Biofilms are self-organized and autonomously replicating microbial communities, having different bacterial colonies or single types of cells. Biofilm formation occurs in five main stages: attachment of cells to the surface, microcolony formation, proliferation, maturation, and dispersion. These complex microbiome structures are strongly protected by EPS as a self-produced and environmentally enriched matrix and show high antibiotic resistance. In addition, the EPS allows bacteria to communicate with each other through QS and autoinducer secretion to sense and control population density.

Biofilm formation is a persistent complication in medical and non-medical fields, and can cause many health or industrial problems. In non-medical industries, many environmental, industrial, and human health risks can also cause by biofilm formation. For example, the presence of biofilm in the water distribution system can decrease the water quality, release pipe material and contaminants into the water, increase the corrosion of pipe materials, and cause human health problems due to the distribution of pathogenic bacteria. In the food industry, they can increase the corrosion of the metallic surfaces in food manufacturing surfaces or generate unpleasant odours and tastes in products. In marine-based industries, biofilms can cause environmental and economic problems by increasing fuel consumption, CO₂ emission, and deterioration of protective coatings.

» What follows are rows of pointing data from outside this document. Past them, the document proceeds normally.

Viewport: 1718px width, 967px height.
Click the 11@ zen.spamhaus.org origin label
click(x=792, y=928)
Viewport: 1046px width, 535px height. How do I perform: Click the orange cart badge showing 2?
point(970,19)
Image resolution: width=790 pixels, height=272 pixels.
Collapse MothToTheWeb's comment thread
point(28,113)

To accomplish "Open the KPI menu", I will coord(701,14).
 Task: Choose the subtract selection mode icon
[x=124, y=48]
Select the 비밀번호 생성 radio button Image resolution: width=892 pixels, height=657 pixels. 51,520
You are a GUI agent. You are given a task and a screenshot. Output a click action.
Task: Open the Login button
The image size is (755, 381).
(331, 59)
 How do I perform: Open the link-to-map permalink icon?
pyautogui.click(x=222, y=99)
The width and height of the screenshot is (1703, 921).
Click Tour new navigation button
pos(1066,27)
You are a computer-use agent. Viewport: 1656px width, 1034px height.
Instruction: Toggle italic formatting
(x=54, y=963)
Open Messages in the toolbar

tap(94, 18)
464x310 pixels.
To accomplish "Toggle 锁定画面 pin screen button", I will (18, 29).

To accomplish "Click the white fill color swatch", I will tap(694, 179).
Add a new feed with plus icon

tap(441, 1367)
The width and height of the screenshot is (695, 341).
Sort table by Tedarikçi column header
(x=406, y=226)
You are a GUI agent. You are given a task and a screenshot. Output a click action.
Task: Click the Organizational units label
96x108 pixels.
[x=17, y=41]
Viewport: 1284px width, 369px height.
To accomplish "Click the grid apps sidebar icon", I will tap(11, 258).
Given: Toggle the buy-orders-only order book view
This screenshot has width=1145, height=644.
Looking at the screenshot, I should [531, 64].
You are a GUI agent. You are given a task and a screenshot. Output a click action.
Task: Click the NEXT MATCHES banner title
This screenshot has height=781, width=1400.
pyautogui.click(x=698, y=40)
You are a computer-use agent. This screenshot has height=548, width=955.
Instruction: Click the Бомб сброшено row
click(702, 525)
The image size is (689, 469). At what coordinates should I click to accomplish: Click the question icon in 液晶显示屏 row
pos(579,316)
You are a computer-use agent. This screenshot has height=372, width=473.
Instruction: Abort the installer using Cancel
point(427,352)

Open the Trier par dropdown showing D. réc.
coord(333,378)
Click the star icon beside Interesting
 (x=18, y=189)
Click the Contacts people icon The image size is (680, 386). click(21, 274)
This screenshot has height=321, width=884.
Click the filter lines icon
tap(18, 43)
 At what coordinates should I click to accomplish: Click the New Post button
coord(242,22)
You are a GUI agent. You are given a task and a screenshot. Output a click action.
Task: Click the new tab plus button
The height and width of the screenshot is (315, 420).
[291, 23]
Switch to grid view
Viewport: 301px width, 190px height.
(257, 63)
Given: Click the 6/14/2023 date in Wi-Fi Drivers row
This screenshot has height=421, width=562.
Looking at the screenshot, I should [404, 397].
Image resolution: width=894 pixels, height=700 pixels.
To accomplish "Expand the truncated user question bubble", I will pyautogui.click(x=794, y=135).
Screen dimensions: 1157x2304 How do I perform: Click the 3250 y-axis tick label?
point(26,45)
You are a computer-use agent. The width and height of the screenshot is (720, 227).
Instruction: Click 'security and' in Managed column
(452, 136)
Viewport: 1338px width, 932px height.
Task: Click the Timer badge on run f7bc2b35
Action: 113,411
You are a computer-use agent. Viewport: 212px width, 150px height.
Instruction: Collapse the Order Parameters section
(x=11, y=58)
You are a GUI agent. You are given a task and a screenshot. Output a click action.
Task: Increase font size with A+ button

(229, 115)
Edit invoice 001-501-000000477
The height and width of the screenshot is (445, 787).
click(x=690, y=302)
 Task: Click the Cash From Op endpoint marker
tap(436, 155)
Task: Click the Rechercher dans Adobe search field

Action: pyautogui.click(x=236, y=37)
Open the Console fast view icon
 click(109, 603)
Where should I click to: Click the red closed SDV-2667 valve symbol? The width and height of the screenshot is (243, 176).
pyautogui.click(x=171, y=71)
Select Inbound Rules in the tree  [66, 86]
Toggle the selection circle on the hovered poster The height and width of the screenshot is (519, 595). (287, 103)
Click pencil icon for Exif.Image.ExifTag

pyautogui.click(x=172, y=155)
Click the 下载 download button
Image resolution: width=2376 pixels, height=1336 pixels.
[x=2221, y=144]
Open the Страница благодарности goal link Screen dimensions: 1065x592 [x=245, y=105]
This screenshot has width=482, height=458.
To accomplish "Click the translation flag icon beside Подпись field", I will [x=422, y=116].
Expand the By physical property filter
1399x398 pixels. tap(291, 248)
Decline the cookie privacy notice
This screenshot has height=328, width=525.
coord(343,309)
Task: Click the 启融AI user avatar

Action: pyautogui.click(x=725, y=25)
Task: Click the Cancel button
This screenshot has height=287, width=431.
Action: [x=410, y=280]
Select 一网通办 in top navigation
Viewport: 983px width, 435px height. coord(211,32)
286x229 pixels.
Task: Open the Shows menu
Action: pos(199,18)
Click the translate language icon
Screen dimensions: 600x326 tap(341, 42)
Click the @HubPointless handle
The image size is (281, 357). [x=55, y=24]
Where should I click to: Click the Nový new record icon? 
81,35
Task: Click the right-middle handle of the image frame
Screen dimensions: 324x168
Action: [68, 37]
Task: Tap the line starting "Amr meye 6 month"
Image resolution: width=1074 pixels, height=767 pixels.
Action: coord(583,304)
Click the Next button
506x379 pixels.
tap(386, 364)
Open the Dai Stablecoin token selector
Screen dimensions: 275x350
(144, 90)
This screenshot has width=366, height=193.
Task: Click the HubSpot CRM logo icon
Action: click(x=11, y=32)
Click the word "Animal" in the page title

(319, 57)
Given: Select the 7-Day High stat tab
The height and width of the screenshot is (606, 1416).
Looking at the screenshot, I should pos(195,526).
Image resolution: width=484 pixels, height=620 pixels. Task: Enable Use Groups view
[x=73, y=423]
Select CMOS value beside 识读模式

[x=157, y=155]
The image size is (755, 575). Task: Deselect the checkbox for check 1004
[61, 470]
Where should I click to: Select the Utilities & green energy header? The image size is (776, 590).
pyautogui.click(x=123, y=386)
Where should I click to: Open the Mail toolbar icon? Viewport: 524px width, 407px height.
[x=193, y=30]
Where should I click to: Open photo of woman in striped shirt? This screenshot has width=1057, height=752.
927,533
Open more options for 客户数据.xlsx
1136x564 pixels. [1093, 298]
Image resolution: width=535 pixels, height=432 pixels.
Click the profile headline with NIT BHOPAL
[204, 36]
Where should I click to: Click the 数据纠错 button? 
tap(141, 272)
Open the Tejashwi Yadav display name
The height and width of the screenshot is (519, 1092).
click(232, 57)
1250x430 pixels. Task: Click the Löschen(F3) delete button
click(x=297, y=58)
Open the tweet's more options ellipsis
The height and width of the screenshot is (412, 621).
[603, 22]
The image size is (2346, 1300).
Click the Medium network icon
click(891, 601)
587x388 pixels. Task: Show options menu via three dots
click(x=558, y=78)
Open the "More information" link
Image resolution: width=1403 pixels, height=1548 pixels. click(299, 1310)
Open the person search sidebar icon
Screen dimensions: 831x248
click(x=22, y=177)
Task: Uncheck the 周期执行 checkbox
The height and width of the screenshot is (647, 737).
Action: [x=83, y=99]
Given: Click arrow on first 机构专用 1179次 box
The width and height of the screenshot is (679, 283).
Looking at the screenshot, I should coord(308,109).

Bacterial biofilms are responsible for 80% of chronic human body infections [273]. Healthcare-associated infections can be classified as non-device-related and device-related infections. Non-device-related infections can be caused by colonizing microorganisms on the teeth, skin, and mucosa [66]. For example, chronic surgical, diabetic, and burn wound infections are examples of non-device-related infections. In contrast, device-related infections are caused by biofilm formation on temporary or permanent implantable medical devices.

The formation of conditioning films is the prerequisite step for biofilm formation, and it includes the adsorption of biomolecules from the surrounding environment to prepare the surface for bacterial adhesion. These macromolecules can be absorbed from human biological fluid, or sea or drinking water. The first step of biofilm formation is the attachment of bacteria to a favourable surface. After a successful attachment, cells start to multiply and produce biofilm matrix components. Hence, the first step is the most critical stage, and its prevention will inhibit bacterial proliferation and biofilm formation. As initial attachment is critical for forming a bacterial biofilm, there is a need to develop strategies to prevent or diminish biofilm formation.

We categorized the methods to prevent biofilm generation into two groups: designing anti-biofilm surfaces and designing anti-biofilm bulk materials. We believe that there are two main strategies to design anti-biofilm surfaces inspired by nature, and they include (1) designing cell-repellent surfaces and (2) bactericidal substrates. Other strategies can be counted as the subgroups of these two strategies. Protein- and cell-repellent surfaces prevent cell attachment, while bactericidal surfaces deactivate or kill the attached bacteria.

To prepare cell-repellent surfaces, surface physical and chemical characteristics, such as structure, roughness, charge, and chemical composition, are determinant factors of cell-surface interaction. Hence, unfavourable surface topography and chemistry will prevent the attachment of bacteria to the surface and, consequently, its proliferation. To develop bactericidal substrates, antibacterial agents, including antibiotics (such as antibiotics vancomycin, tobramycin, and gentamycin) and NPs (such as gold and silver NPs), can be applied on the surface through films or coatings.

Applying such antibacterial agents into the bulk material is also counted as an effective method in engineering anti-biofilm material for various applications. Drug-eluting bone cement wound dressings and sutures are examples of this category’s successful anti-biofilm and infection properties.